==== Supplied information ====

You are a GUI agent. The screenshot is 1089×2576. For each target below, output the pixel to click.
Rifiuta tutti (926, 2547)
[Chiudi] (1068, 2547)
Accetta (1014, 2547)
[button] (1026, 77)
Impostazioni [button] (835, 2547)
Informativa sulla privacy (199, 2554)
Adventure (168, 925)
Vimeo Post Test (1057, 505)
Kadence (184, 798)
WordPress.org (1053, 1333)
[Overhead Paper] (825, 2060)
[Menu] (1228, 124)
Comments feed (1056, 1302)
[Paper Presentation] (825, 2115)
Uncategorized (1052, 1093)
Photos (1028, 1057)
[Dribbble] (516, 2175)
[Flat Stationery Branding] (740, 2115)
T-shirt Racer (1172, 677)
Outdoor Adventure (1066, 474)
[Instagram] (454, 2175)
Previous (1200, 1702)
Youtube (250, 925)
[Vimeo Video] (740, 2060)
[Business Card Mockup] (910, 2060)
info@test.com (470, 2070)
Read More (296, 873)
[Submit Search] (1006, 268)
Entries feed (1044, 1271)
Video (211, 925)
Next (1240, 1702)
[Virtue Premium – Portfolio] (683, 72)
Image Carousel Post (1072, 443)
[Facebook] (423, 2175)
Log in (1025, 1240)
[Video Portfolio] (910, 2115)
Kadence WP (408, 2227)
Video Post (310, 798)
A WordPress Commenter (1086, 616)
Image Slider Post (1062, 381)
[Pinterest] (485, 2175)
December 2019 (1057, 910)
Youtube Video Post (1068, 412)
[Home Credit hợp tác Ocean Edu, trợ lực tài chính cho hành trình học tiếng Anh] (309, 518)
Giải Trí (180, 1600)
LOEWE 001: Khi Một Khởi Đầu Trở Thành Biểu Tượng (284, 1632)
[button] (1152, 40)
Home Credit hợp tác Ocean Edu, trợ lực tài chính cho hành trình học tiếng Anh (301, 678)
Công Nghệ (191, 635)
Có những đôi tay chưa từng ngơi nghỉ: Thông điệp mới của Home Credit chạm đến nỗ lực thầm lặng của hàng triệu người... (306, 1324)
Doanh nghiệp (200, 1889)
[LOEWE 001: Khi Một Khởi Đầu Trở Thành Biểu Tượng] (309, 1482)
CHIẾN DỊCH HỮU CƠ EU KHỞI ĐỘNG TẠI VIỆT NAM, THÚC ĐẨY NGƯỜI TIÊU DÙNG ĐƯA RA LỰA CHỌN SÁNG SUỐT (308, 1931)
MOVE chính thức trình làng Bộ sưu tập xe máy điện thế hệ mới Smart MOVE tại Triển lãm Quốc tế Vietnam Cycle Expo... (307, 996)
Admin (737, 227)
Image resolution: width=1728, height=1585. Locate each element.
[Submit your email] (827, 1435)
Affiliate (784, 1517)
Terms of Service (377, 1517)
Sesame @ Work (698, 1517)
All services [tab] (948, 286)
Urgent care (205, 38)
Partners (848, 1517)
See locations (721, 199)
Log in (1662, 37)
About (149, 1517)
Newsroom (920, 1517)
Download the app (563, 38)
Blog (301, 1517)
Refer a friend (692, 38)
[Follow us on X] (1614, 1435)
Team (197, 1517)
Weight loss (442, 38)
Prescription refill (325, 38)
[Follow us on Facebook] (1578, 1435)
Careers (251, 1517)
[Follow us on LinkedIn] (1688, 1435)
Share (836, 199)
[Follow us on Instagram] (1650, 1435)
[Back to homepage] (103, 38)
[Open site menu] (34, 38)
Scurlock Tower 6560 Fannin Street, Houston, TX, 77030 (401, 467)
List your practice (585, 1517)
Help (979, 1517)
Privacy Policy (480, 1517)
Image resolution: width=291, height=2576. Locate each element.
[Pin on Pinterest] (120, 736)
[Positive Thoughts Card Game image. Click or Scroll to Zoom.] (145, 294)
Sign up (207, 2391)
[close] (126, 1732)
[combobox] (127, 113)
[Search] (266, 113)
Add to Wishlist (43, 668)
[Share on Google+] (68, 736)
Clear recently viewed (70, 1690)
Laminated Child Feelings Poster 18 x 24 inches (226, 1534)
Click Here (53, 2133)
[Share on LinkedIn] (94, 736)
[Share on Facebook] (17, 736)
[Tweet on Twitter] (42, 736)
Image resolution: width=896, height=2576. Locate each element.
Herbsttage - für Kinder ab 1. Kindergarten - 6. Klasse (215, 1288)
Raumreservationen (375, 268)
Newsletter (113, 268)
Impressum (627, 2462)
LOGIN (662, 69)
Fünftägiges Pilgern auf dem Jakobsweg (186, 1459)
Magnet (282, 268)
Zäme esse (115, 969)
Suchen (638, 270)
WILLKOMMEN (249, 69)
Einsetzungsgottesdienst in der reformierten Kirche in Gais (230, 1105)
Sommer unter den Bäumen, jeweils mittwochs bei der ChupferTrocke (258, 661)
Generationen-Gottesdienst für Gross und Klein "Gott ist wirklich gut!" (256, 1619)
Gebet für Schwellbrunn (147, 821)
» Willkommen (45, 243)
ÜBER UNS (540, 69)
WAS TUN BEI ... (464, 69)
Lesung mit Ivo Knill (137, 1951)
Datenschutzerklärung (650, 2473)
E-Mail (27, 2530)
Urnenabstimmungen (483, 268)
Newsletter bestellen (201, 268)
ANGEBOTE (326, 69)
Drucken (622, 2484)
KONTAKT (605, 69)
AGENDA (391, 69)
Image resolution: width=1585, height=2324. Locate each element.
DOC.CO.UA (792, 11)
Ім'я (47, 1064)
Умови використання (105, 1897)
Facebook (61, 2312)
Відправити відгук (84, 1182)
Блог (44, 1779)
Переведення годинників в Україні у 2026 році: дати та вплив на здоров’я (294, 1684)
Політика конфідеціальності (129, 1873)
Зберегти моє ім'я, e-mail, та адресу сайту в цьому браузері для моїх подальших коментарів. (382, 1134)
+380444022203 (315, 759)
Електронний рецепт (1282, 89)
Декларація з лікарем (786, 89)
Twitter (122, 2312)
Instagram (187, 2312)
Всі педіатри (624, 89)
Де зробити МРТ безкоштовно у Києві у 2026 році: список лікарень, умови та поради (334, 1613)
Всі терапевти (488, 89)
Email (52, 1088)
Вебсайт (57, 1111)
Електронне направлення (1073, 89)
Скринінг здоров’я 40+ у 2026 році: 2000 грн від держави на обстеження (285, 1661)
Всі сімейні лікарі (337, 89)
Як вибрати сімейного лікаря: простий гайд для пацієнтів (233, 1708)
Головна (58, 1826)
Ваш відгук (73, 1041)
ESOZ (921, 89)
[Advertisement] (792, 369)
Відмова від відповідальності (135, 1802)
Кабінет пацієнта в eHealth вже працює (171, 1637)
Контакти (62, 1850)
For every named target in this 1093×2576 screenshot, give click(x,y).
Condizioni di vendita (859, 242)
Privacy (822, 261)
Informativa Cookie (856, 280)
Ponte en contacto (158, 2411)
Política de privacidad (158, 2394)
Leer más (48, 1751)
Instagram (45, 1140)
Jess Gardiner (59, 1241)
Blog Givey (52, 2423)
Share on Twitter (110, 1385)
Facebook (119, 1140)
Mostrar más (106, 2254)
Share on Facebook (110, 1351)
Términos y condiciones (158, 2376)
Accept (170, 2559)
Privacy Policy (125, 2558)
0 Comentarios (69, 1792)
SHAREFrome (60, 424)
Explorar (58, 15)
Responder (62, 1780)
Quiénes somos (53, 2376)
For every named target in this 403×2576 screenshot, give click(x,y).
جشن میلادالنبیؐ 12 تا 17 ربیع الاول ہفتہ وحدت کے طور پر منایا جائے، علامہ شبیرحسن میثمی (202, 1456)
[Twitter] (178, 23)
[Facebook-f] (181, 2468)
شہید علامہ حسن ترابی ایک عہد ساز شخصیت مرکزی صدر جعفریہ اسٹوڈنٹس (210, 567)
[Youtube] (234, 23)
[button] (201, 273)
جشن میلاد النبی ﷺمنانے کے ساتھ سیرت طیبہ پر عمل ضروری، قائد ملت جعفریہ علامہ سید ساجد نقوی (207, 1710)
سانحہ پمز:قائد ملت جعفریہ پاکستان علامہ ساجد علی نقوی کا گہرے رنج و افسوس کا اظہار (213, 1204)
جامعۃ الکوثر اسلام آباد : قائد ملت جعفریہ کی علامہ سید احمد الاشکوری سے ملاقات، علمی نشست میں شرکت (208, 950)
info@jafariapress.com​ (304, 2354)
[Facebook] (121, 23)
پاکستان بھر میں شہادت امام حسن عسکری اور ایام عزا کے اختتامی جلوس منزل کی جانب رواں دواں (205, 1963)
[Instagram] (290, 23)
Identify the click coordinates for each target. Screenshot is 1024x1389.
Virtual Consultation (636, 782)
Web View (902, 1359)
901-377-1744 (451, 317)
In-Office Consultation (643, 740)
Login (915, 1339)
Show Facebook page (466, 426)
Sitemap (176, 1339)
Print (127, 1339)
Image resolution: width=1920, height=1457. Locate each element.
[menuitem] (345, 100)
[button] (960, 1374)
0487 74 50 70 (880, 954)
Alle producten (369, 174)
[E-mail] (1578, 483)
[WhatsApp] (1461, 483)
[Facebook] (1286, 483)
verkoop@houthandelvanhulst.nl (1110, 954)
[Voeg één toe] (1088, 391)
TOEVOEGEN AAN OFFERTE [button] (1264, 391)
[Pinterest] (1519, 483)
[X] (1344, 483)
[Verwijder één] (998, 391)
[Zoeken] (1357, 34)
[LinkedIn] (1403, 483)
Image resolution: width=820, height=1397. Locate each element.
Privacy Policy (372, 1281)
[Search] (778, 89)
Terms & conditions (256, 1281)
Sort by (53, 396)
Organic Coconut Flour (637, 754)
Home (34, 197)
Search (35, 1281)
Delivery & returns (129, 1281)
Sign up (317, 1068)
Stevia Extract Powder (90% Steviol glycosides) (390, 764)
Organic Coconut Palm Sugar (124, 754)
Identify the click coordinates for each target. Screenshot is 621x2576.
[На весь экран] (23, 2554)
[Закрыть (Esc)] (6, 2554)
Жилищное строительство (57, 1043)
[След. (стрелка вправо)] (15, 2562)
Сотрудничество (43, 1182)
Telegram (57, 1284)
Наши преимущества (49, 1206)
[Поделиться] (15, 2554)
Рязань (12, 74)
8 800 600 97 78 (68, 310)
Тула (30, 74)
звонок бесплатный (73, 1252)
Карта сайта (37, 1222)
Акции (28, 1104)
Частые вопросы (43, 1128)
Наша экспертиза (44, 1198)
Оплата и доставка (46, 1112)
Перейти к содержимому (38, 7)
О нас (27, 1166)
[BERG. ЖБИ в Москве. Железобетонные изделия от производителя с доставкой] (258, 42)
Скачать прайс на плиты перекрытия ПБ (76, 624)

====

Copy out the lines starting at the one containing "Рязань (12, 74)" and ending with the last line of the entries. Include nothing else.

Рязань (12, 74)
8 800 600 97 78 (68, 310)
Тула (30, 74)
звонок бесплатный (73, 1252)
Карта сайта (37, 1222)
Акции (28, 1104)
Частые вопросы (43, 1128)
Наша экспертиза (44, 1198)
Оплата и доставка (46, 1112)
Перейти к содержимому (38, 7)
О нас (27, 1166)
[BERG. ЖБИ в Москве. Железобетонные изделия от производителя с доставкой] (258, 42)
Скачать прайс на плиты перекрытия ПБ (76, 624)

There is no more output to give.